More than half of pension transfers carried out post-lockdown have flagged scam warnings, research has shown.

According to XPS Pensions there has been a significant increase in the number of scam warnings on transfers with only one in eight cases between 2015 and 2018 flagging warnings, compared with half of all cases in the past two months.

FTAdviser understands the data includes predominantly defined benefit transfers but a small proportion of defined contribution schemes feature too.

XPS Pensions said the increase was likely to be down to a raft of savers looking to access their pensions after lockdown as the peak of the Covid-19 pandemic caused many to suffer financial difficulties.

The pensions consultancy found the factors leading to a scam warning being triggered had also changed over the years.

Whereas those targeted by cold calls fell from 22 per cent in 2016 to only 2 per cent in 2020 fee-related scam warnings saw a large increase, rising from nil in 2016 to 40 per cent in 2020.

Misunderstanding fees can be detrimental to members’ pensions as unnecessary fees can lead to a member running out of their pension eight years earlier than they would have done under a low-cost option, XPS warned.

In addition, advice-related red flags, including on unauthorised advice, rose from 11 per cent in 2016 to 54 per cent in 2018. 

However, this dropped to 38 per cent in 2020.

Nicola Young, XPS member engagement hub spokesperson, said: “The worrying spike in recent months is driven by a significant increase in members that have little to no understanding of fees in the arrangement they want to use to access their pension savings. 

“This may be a result of people urgently wanting to get at their savings due to current economic conditions."

She added: “Over the last year we have seen more schemes provide access to independent and robust financial advice covering an additional 18,000 members. We welcome this, but more could be done if there were clear guidelines and regulatory protections for employers and trustees who seek to put in place education and access to such advice. 

“We are, however, starting to see concerned trustees and employers explore and implement a signposted, safe, low cost receiving vehicle for members that do want to transfer their pension savings. This can provide comfort to schemes and members that they are not moving to a scam or overly costly arrangement.”

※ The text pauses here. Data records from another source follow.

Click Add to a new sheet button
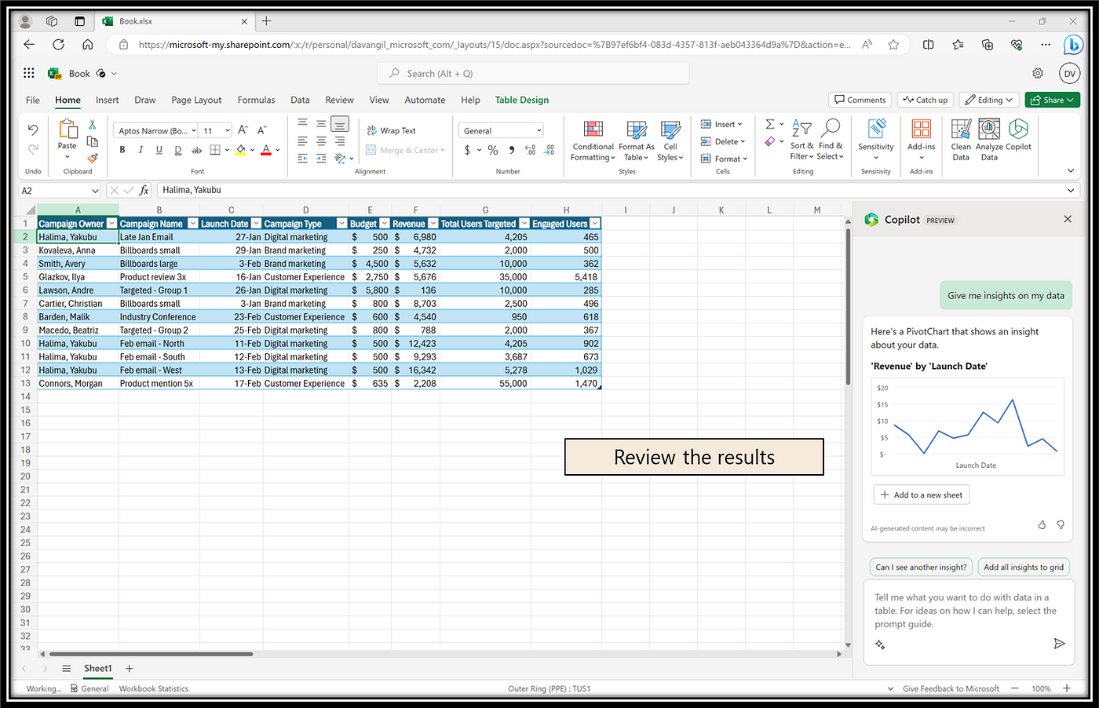Image resolution: width=1099 pixels, height=708 pixels. [922, 495]
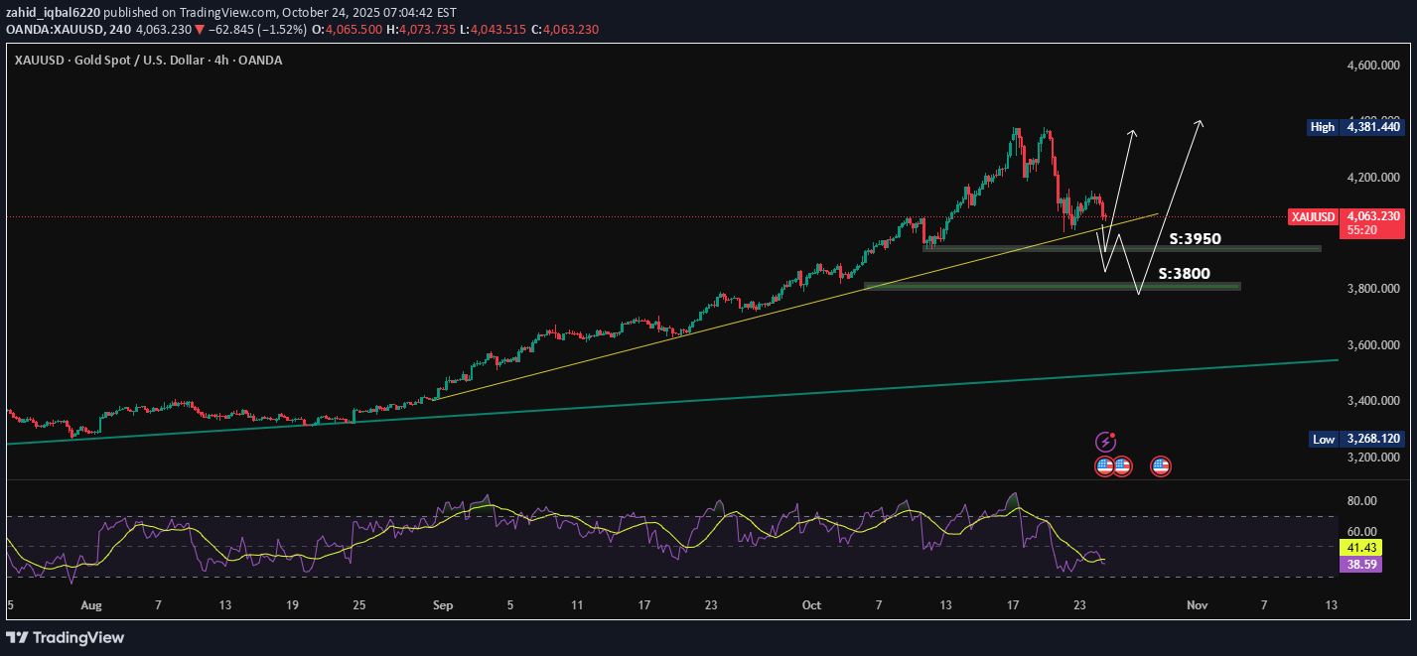Screen dimensions: 1417x656
Task: Click the Sep label on the time axis
Action: tap(443, 604)
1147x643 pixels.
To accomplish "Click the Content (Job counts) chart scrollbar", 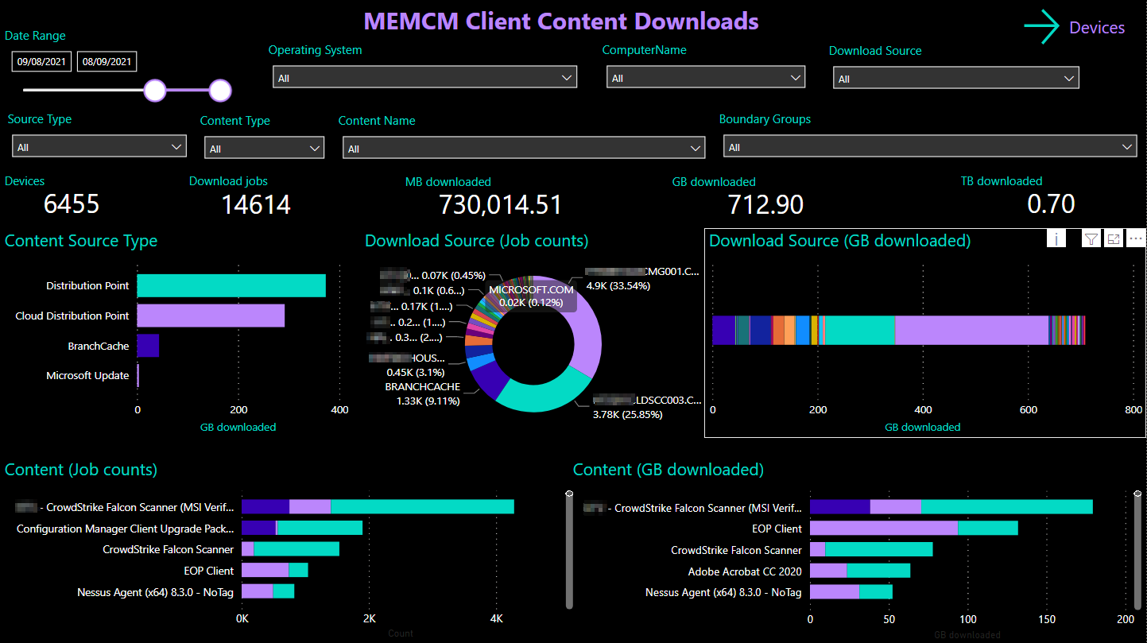I will [x=569, y=550].
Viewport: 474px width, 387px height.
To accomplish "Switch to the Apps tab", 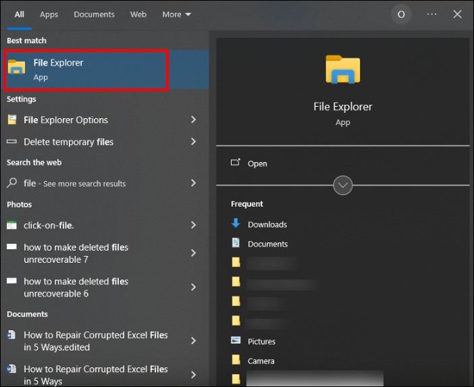I will click(x=49, y=14).
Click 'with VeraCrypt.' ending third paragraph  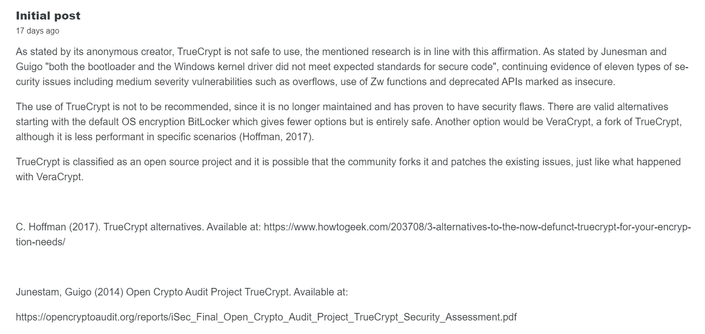coord(49,177)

The findings were submitted to the Work and Pensions committee inquiry on pension scams which closes for responses today.

This will form part of broader work looking into the impact of the pension freedoms.

Renny Biggins, head of retirement at The Investing and Saving Alliance (Tisa), said the government and industry must join forces in order to tackle the growing scams issue.

He said: “To help reduce criminal activity, it is important to reduce individuals’ exposure to scams, continue promoting awareness of scams through various channels as well as tighten the relevant legislation.

“We must, however, acknowledge there is no silver bullet and as the government and industry’s anti-fraud measures evolve, new scams will also evolve. 

“Increased government and industry collaboration is required, to ensure that existing and new scam activity can be identified at the earliest possibility and expertise and real-time operational experiences can be leveraged, to drive forward further innovation and change to combat this activity, increase consumer confidence and keep losses to a minimum.”